Alternative to Li-ion batteries ready for series deployment?
With features like large driving range and short tank stops, Nanoflowcell attacks the existing electromobility paradigm at its weakest points: The company claims driving ranges of 1000 kilometres for vehicles equipped with its electrolyte-based liquid battery – twice as much as the currently most advanced battery-operated e-cars. And with a simple refill process at a kind of gas station that would not require significantly more time than filling the tank of a gasoline or diesel vehicle, the usability barrier of existing electromobility through lengthy charging stops would be cleared away. The company recently announced that its Quantino vehicle has been driven for 14 hours without a refill, and all of this under realistic driving conditions. But while Nanoflowcell hitherto aimed at series production of its cars, albeit in low quantities, the company now apparently has changed its strategy and is offering its energy storage technology to carmakers.
“Our goal is not manufacturing these vehicles in series production”, a spokesperson explained eeNews Europe. “They are ready to enter production, but we intend to market the flow cell technology instead”, he said, adding that the company has something like a franchise model in mind. “The system could be integrated into any electric car”, the spokesperson said.

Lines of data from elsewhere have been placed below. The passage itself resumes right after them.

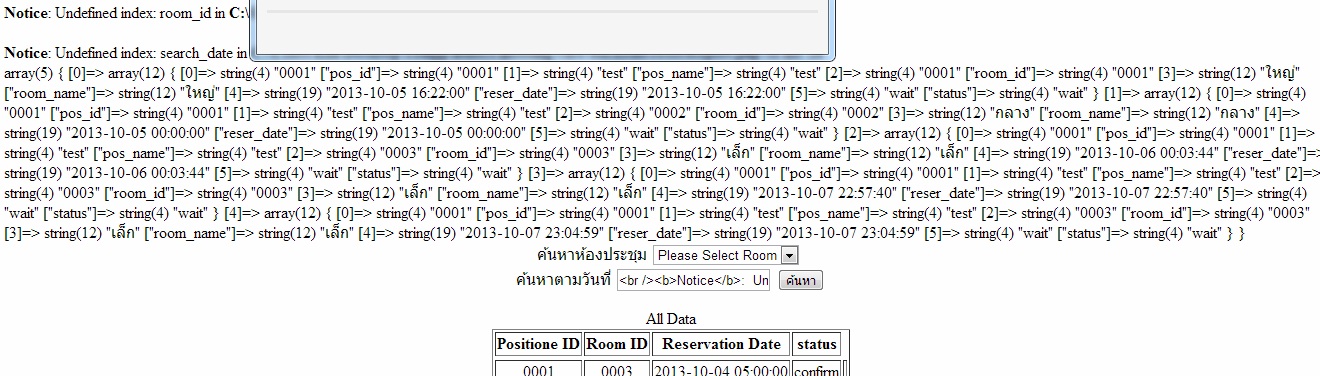Open the Please Select Room dropdown

[726, 256]
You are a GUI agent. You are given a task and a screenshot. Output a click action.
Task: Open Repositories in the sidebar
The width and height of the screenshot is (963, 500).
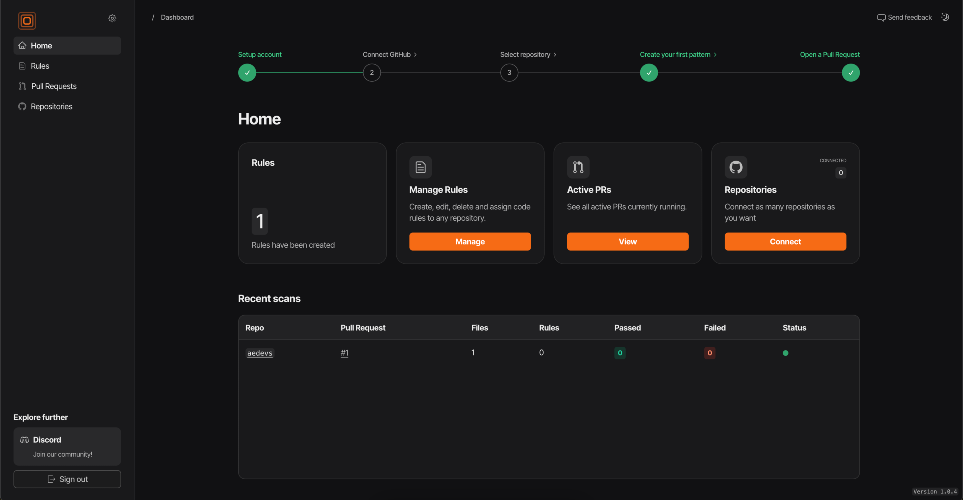pyautogui.click(x=51, y=106)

With its properties, the Nanoflowcell system would beat conventional lithium-ion batteries, the spokesperson claimed: “Since it is based on liquids, it can easily be customised to any type of vehicle, be it a city car or a large sedan,” he said. “We are the alternative to lithium-ion.”
Under technological aspects, the Nanoflowcell system however is somewhat mysterious. The company only discloses that the energy is stored in a non-toxic, incombustible and environmentally harmless liquid. The vehicles are equipped with two tanks – one for the unused liquid, the other one for the used liquid where it is pumped to after it has delivered its energy to the electric drive. In gas stations, the used liquid has to be drained while at the same time the empty tank can be refilled with the unused electrolyte. The problem is that the company does not disclose the exact composition of its “power liquid” – for fear of industry espionage, as the spokesperson said. However, media reports raised doubts if such a liquid can potentially exist, given the miraculous performance Nanoflowcell is promising: The vehicles can accelerate to 100 kmph (60 mph) in less than three seconds, reach top speeds of 200+ kmph and have a driving range of 1000 km – “and this is a rather cautious estimate”, the Nanoflowcell spokesperson said.
Since the energy is stored in liquid form the existing gasoline station infrastructure could be used to utilised for distribution, making complex and costly charging infrastructures unnecessary.
Remains the issue that hitherto no independent testers have been able to verify the promised performance. “We simply have not enough vehicles”, the spokesperson said. “The few units are needed for the homologation process and for internal tests and optimisations. Being a small company, our resources are limited.” He added that “in a few months we will enable independent tests.”